*Dataset records*
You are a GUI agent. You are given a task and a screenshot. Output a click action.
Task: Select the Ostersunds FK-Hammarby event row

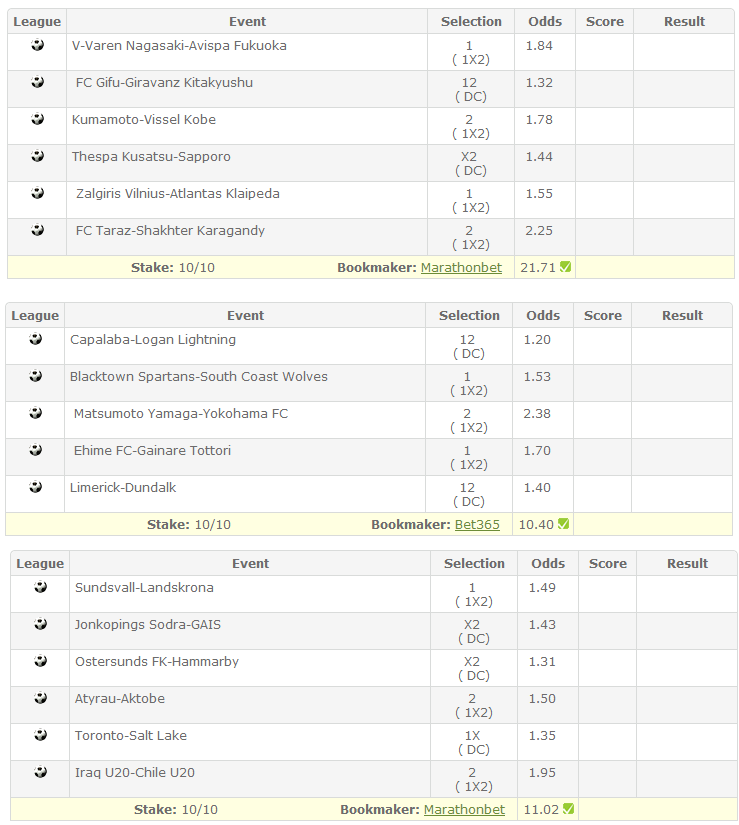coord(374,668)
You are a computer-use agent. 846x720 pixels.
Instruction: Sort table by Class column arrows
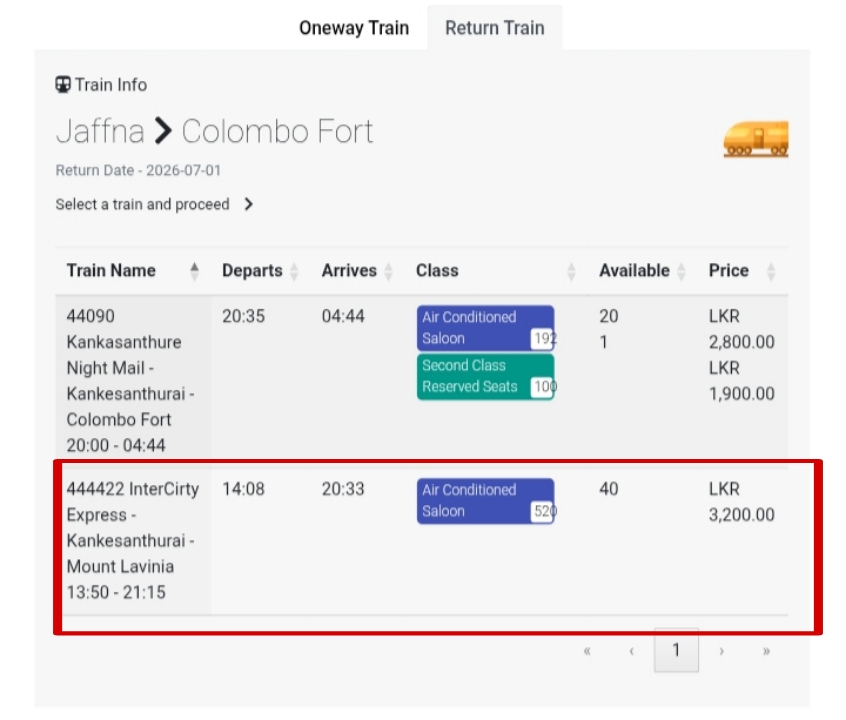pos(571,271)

==

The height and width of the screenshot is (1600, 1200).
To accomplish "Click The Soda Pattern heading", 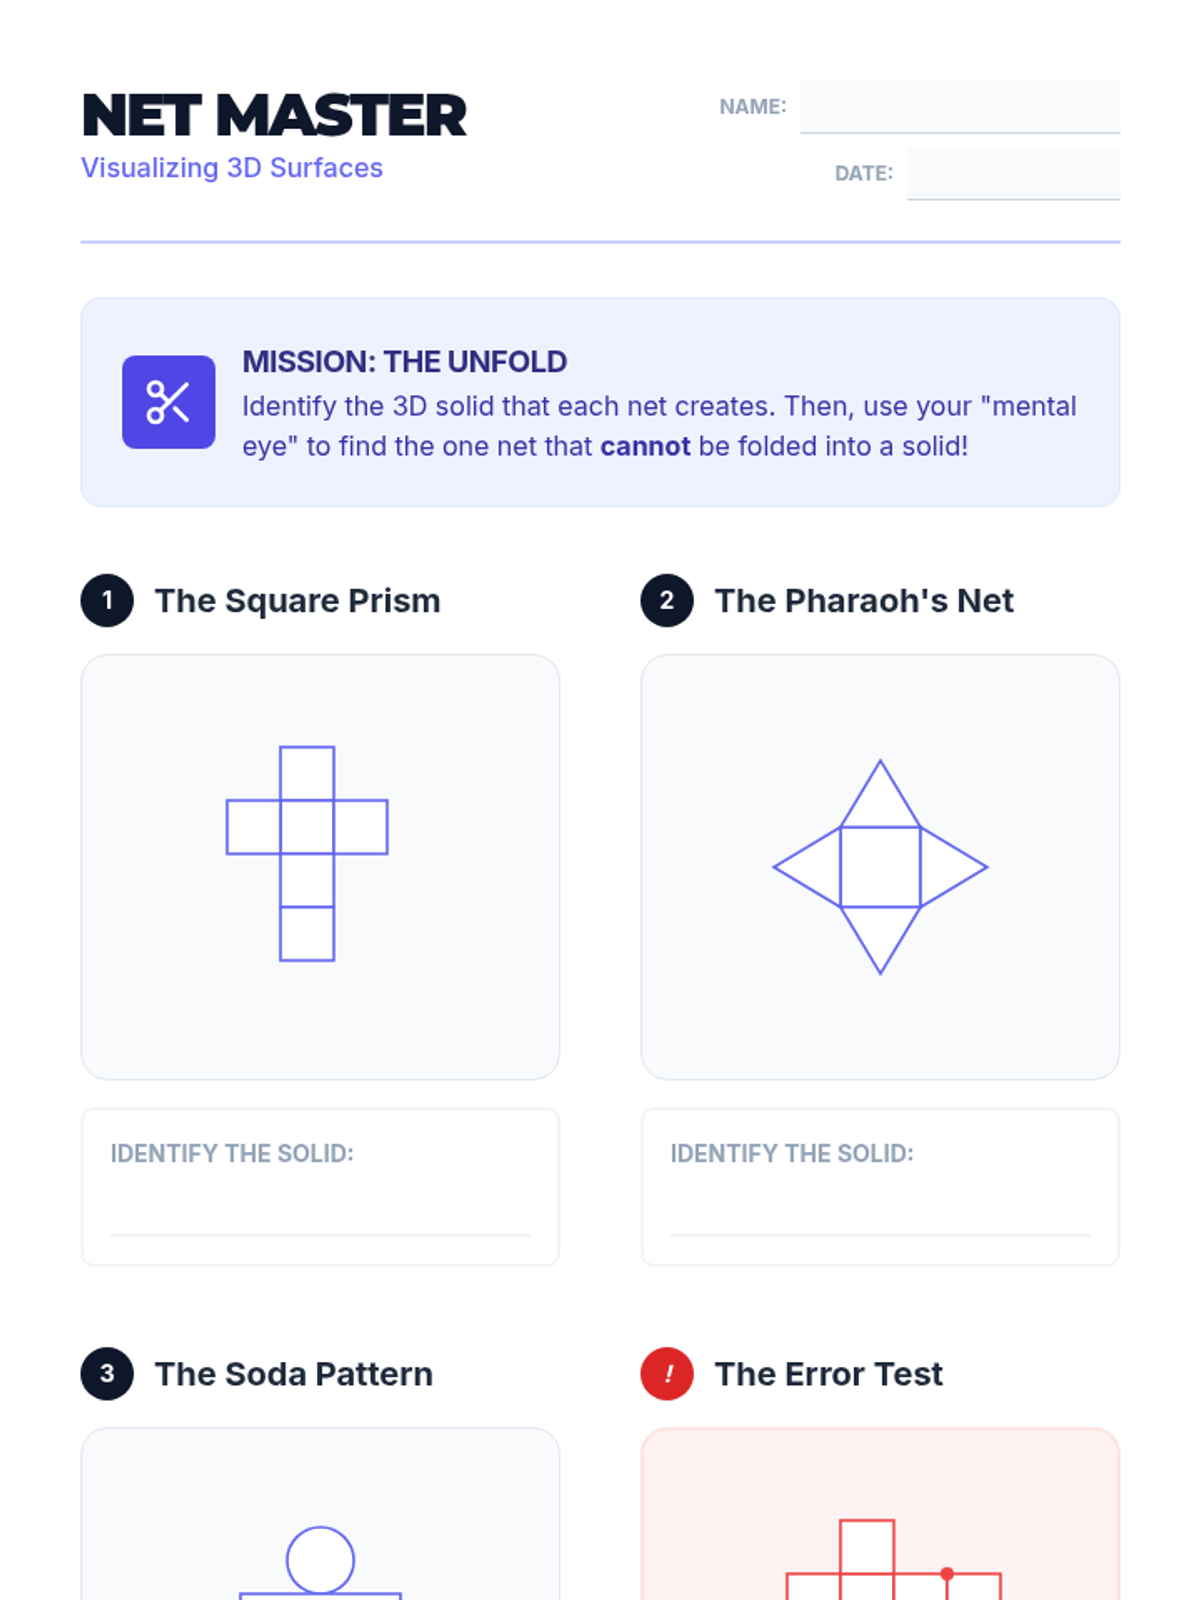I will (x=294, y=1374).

*About this exercise*
Exactly one number should be given, showing how many lines of the material above contain the string "screenshot".

*Response to this task*
2